— Input for this task —

-- -- --

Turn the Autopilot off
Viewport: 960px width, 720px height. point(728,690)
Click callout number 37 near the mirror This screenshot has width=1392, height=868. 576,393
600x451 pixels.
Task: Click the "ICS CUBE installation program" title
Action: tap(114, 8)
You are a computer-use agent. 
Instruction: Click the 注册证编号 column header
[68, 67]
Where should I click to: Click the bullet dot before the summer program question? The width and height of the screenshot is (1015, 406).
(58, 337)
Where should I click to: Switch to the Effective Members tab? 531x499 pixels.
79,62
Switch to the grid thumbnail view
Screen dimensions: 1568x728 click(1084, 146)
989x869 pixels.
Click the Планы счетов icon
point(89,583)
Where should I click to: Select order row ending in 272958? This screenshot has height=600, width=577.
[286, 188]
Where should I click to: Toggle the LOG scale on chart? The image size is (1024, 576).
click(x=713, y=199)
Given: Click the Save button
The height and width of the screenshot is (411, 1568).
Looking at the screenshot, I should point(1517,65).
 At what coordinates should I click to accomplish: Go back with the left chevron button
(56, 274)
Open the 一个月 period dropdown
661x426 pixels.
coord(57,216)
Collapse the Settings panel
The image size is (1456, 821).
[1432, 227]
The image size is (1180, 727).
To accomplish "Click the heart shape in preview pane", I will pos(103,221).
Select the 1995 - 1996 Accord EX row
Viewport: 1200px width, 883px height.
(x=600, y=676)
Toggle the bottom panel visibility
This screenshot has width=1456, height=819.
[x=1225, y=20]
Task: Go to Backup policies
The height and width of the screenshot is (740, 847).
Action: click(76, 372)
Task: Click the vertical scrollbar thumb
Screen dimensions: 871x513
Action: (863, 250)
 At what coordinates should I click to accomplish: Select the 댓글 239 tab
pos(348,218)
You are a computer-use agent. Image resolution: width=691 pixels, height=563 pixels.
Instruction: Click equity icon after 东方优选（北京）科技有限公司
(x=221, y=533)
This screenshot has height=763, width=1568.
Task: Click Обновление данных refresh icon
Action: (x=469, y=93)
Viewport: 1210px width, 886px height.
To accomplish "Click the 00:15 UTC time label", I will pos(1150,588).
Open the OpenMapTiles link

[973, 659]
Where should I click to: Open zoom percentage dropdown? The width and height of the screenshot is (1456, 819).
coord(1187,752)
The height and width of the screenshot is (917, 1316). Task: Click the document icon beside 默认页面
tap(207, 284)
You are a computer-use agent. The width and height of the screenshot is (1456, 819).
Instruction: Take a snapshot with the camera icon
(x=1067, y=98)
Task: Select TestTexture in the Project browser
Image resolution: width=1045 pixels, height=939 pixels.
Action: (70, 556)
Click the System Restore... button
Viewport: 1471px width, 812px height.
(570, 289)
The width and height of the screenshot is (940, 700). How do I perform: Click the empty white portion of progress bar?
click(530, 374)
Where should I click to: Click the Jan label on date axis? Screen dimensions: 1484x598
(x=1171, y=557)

-- -- --

— Description of the task —
Reproduce every one of the rows above word for word, with nothing altered.

— Solution for this task —
Turn the Autopilot off
Viewport: 960px width, 720px height. point(728,690)
Click callout number 37 near the mirror This screenshot has width=1392, height=868. 576,393
600x451 pixels.
Task: Click the "ICS CUBE installation program" title
Action: tap(114, 8)
You are a computer-use agent. 
Instruction: Click the 注册证编号 column header
[68, 67]
Where should I click to: Click the bullet dot before the summer program question? The width and height of the screenshot is (1015, 406).
(58, 337)
Where should I click to: Switch to the Effective Members tab? 531x499 pixels.
79,62
Switch to the grid thumbnail view
Screen dimensions: 1568x728 click(1084, 146)
989x869 pixels.
Click the Планы счетов icon
point(89,583)
Where should I click to: Select order row ending in 272958? This screenshot has height=600, width=577.
[286, 188]
Where should I click to: Toggle the LOG scale on chart? The image size is (1024, 576).
click(x=713, y=199)
Given: Click the Save button
The height and width of the screenshot is (411, 1568).
Looking at the screenshot, I should point(1517,65).
 At what coordinates should I click to accomplish: Go back with the left chevron button
(56, 274)
Open the 一个月 period dropdown
661x426 pixels.
coord(57,216)
Collapse the Settings panel
The image size is (1456, 821).
[1432, 227]
The image size is (1180, 727).
To accomplish "Click the heart shape in preview pane", I will pos(103,221).
Select the 1995 - 1996 Accord EX row
Viewport: 1200px width, 883px height.
(x=600, y=676)
Toggle the bottom panel visibility
This screenshot has width=1456, height=819.
[x=1225, y=20]
Task: Go to Backup policies
The height and width of the screenshot is (740, 847).
Action: click(76, 372)
Task: Click the vertical scrollbar thumb
Screen dimensions: 871x513
Action: (863, 250)
 At what coordinates should I click to accomplish: Select the 댓글 239 tab
pos(348,218)
You are a computer-use agent. Image resolution: width=691 pixels, height=563 pixels.
Instruction: Click equity icon after 东方优选（北京）科技有限公司
(x=221, y=533)
This screenshot has height=763, width=1568.
Task: Click Обновление данных refresh icon
Action: (x=469, y=93)
Viewport: 1210px width, 886px height.
To accomplish "Click the 00:15 UTC time label", I will pos(1150,588).
Open the OpenMapTiles link

[973, 659]
Where should I click to: Open zoom percentage dropdown? The width and height of the screenshot is (1456, 819).
coord(1187,752)
The height and width of the screenshot is (917, 1316). Task: Click the document icon beside 默认页面
tap(207, 284)
You are a computer-use agent. The width and height of the screenshot is (1456, 819).
Instruction: Take a snapshot with the camera icon
(x=1067, y=98)
Task: Select TestTexture in the Project browser
Image resolution: width=1045 pixels, height=939 pixels.
Action: (70, 556)
Click the System Restore... button
Viewport: 1471px width, 812px height.
(570, 289)
The width and height of the screenshot is (940, 700). How do I perform: Click the empty white portion of progress bar?
click(530, 374)
Where should I click to: Click the Jan label on date axis? Screen dimensions: 1484x598
(x=1171, y=557)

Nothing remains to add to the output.